The golds started off by giving the rock to Rodrick (Williams) and watching the newly-trimmed running back chew up yardage Minnesota-style. Williams used the off-season to lose 20 pounds and bulled his way for 12 yards into the end zone. After that quarterback and Ben Affleck lookalike Mitch Leidner made mostly futile attempts to imitate a quality passing game. He finished with five completions out of 11 attempts. The real Affleck might have done better.

Leidner and backup Chris Streveler were given a gaggle of new receivers including redshirts E.J. Sardinha, Isiah Gentry, Michael Conway, Jacob Kirsh, Will Reger, Melvin Holland, Desmond Gant, Brian Smith, Noah Scarver, and Louis Tuszynski. With the exception of Sardinha (four catches), none stood out. Perhaps the problem lies with the passers, not the would-be pass catchers.

This could be written off as a meaningless scrimmage were it not for the fact that more was expected of the passing game, especially since Kill chose not to play key members of his experienced secondary unit on defense.

As for the rest of the defense, sophomore linebacker Cody Poock had 17 tackles and junior tackle Hank Ekpe had a pair of quarterback sacks. Newcomers Jon Celestin, Chris Wipson, and Ace Rogers also stood out for the white squad.

In keeping with the latest college football trends, Kill had his team experiment with the no-huddle offense, not because the Gophers will imitate the University of Oregon, but rather owing to the fact that Kill’s team never had a no-huddle offense.

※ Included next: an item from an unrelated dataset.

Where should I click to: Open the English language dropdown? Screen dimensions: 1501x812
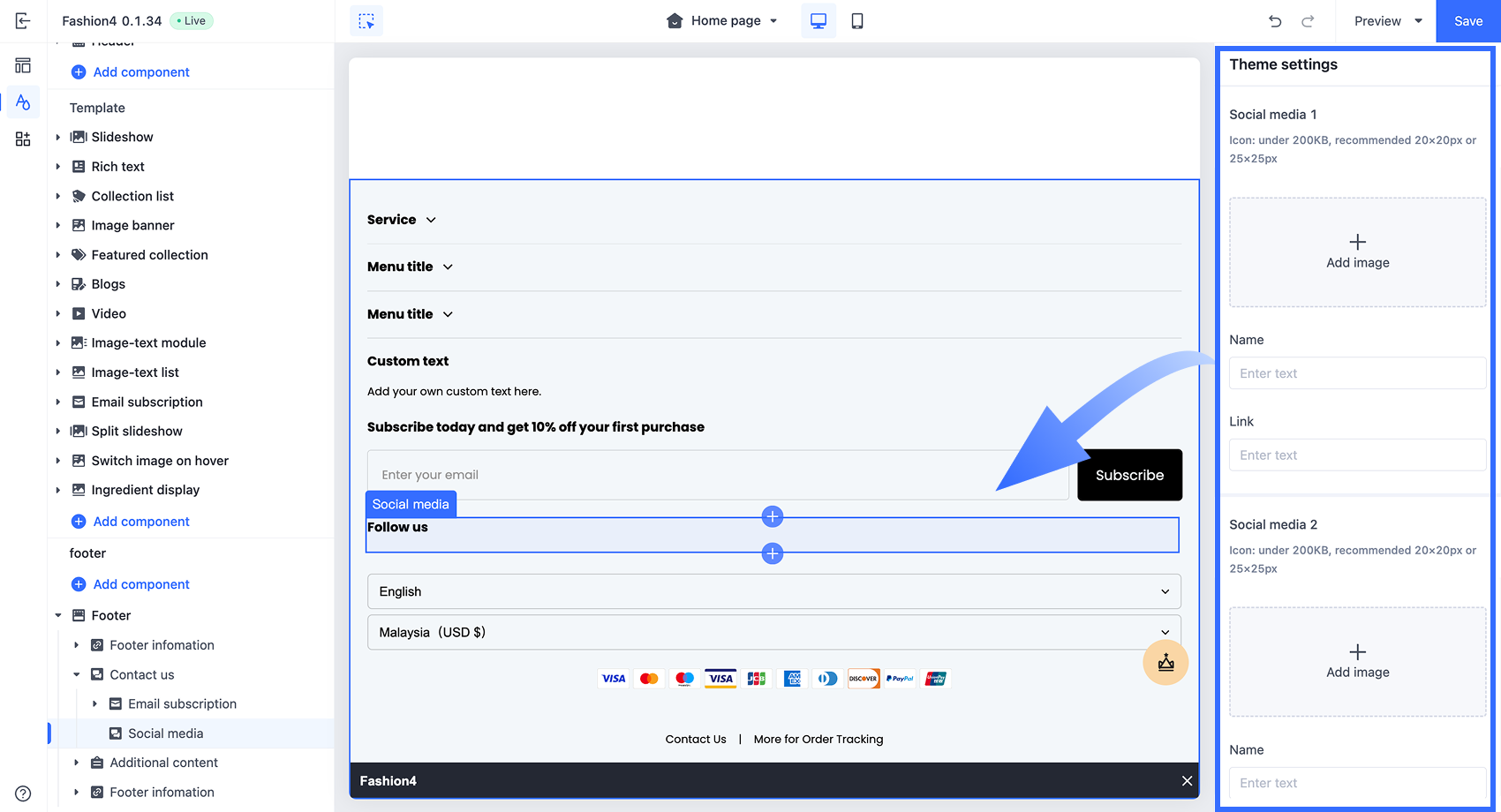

“We tried to experiment a little bit. You’ve got to stay on top of things,” said the coach. Lack of a no-huddle hurt the team last season when it was trying to play catch-up in the fourth quarter. Don’t expect Minnesota to drop its grind-it-out, kill-the-clock offense this season. “We’re not losing our identity,” Kill said. “We are who we are. What we need is depth right now.”